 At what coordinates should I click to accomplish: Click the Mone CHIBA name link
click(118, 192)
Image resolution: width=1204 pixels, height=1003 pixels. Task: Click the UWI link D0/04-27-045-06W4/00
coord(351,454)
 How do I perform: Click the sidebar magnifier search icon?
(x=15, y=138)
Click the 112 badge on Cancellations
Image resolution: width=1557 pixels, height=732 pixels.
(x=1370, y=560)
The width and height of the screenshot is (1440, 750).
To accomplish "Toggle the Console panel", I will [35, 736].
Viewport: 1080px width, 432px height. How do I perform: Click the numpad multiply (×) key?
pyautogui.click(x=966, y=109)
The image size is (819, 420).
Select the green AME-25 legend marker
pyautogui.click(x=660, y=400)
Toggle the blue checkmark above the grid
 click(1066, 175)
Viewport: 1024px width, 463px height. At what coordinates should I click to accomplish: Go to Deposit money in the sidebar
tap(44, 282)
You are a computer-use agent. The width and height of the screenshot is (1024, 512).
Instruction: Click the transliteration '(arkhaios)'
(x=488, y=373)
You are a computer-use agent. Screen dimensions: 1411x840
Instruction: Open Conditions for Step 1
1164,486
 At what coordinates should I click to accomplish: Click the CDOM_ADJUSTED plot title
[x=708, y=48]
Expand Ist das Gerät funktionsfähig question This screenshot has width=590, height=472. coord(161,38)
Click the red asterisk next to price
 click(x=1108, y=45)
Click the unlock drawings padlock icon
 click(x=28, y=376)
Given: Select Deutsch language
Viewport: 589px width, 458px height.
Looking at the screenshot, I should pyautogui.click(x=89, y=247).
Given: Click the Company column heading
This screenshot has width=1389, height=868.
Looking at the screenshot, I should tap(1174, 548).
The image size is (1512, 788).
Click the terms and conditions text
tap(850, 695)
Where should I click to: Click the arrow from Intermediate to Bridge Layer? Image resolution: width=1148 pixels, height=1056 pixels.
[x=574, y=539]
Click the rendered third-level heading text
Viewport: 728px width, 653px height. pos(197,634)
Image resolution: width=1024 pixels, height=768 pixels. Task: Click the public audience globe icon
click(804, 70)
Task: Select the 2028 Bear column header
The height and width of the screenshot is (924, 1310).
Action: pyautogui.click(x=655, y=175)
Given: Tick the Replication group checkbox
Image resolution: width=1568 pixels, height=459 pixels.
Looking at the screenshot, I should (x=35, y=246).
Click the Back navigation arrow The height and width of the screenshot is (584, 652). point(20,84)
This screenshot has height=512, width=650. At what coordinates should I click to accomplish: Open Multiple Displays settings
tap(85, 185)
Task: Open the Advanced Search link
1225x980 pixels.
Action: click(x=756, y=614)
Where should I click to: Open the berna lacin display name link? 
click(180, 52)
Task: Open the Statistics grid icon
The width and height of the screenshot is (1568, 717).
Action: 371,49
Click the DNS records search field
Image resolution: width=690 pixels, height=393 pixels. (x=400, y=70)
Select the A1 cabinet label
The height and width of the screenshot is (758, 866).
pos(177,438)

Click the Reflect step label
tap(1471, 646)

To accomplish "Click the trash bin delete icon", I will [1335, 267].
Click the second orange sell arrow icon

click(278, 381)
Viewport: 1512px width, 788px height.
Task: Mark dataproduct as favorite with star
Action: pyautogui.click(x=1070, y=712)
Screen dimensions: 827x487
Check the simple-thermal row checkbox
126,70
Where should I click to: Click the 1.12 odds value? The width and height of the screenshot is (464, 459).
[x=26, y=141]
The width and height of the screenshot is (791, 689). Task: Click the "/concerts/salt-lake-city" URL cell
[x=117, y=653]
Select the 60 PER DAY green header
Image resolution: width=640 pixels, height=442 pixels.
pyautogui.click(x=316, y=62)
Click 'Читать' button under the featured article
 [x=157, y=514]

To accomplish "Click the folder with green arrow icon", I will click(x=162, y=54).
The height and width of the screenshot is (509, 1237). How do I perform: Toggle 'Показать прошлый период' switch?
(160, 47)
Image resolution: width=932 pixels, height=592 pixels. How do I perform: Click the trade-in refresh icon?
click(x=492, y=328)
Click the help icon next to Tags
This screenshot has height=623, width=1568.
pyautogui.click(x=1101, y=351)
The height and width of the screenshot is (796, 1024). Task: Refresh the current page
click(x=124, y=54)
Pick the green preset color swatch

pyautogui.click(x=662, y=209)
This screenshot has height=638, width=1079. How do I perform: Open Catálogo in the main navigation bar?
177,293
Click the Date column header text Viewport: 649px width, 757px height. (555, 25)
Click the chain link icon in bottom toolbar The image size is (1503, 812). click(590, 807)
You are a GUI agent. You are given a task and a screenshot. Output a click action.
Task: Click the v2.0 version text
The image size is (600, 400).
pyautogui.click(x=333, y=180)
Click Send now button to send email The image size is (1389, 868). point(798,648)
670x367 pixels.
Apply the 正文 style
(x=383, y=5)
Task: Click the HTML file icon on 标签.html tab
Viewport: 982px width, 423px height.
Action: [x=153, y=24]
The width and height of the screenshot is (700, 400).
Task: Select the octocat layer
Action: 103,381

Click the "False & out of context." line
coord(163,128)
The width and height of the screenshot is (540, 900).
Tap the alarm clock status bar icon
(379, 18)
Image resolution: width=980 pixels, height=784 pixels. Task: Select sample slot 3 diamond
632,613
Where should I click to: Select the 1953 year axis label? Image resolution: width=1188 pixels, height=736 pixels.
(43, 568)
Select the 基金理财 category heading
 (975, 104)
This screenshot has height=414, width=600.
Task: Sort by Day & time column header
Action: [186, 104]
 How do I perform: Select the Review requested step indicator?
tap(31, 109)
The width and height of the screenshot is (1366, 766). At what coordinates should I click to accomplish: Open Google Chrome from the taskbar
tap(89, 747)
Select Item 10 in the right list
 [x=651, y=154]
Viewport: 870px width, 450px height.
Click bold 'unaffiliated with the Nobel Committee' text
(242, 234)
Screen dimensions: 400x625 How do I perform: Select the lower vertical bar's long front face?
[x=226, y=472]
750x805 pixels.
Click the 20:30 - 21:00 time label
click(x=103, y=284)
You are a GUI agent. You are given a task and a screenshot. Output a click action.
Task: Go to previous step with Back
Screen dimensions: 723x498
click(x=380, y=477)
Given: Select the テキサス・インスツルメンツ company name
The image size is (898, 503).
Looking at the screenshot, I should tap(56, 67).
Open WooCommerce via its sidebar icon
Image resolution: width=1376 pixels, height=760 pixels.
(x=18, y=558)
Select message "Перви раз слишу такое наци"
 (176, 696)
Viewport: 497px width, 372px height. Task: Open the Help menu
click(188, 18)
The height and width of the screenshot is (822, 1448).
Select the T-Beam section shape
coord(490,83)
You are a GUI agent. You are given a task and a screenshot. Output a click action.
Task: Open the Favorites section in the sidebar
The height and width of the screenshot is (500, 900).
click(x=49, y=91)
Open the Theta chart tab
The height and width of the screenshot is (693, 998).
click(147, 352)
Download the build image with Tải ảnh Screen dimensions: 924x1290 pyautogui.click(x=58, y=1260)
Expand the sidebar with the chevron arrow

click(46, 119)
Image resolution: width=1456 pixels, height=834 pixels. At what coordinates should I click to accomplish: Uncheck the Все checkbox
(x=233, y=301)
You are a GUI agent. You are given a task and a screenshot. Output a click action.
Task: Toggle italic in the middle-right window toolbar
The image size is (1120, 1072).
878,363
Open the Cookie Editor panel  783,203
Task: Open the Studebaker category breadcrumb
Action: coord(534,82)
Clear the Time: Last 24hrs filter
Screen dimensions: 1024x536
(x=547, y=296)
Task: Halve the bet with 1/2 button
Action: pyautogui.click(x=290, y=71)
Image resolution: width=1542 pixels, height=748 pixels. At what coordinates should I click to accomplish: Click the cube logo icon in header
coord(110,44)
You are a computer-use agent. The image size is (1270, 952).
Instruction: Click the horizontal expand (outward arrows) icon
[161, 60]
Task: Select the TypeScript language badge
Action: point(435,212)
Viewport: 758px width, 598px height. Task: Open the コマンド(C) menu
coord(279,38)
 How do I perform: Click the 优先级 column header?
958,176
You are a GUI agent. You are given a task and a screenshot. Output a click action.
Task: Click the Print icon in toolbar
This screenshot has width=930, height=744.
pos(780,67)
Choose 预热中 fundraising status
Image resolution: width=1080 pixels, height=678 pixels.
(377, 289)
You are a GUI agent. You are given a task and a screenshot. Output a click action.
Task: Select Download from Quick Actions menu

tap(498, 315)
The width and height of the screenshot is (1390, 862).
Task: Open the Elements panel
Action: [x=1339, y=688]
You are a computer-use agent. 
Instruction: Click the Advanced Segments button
━━━━━━━━━━━━━━━━━━━━━━━━━━━━━━
# Problem to work on:
Retype only this portion of the data above: the line containing "Where should I click to: Select", the line containing "Task: Open the Favorites", and all lines between them, exactly.

# Answer for this exercise:
Where should I click to: Select the 1953 year axis label? Image resolution: width=1188 pixels, height=736 pixels.
(43, 568)
Select the 基金理财 category heading
 (975, 104)
This screenshot has height=414, width=600.
Task: Sort by Day & time column header
Action: [186, 104]
 How do I perform: Select the Review requested step indicator?
tap(31, 109)
The width and height of the screenshot is (1366, 766). At what coordinates should I click to accomplish: Open Google Chrome from the taskbar
tap(89, 747)
Select Item 10 in the right list
 [x=651, y=154]
Viewport: 870px width, 450px height.
Click bold 'unaffiliated with the Nobel Committee' text
(242, 234)
Screen dimensions: 400x625 How do I perform: Select the lower vertical bar's long front face?
[x=226, y=472]
750x805 pixels.
Click the 20:30 - 21:00 time label
click(x=103, y=284)
You are a GUI agent. You are given a task and a screenshot. Output a click action.
Task: Go to previous step with Back
Screen dimensions: 723x498
click(x=380, y=477)
Given: Select the テキサス・インスツルメンツ company name
The image size is (898, 503).
Looking at the screenshot, I should tap(56, 67).
Open WooCommerce via its sidebar icon
Image resolution: width=1376 pixels, height=760 pixels.
(x=18, y=558)
Select message "Перви раз слишу такое наци"
 (176, 696)
Viewport: 497px width, 372px height. Task: Open the Help menu
click(188, 18)
The height and width of the screenshot is (822, 1448).
Select the T-Beam section shape
coord(490,83)
You are a GUI agent. You are given a task and a screenshot. Output a click action.
Task: Open the Favorites section in the sidebar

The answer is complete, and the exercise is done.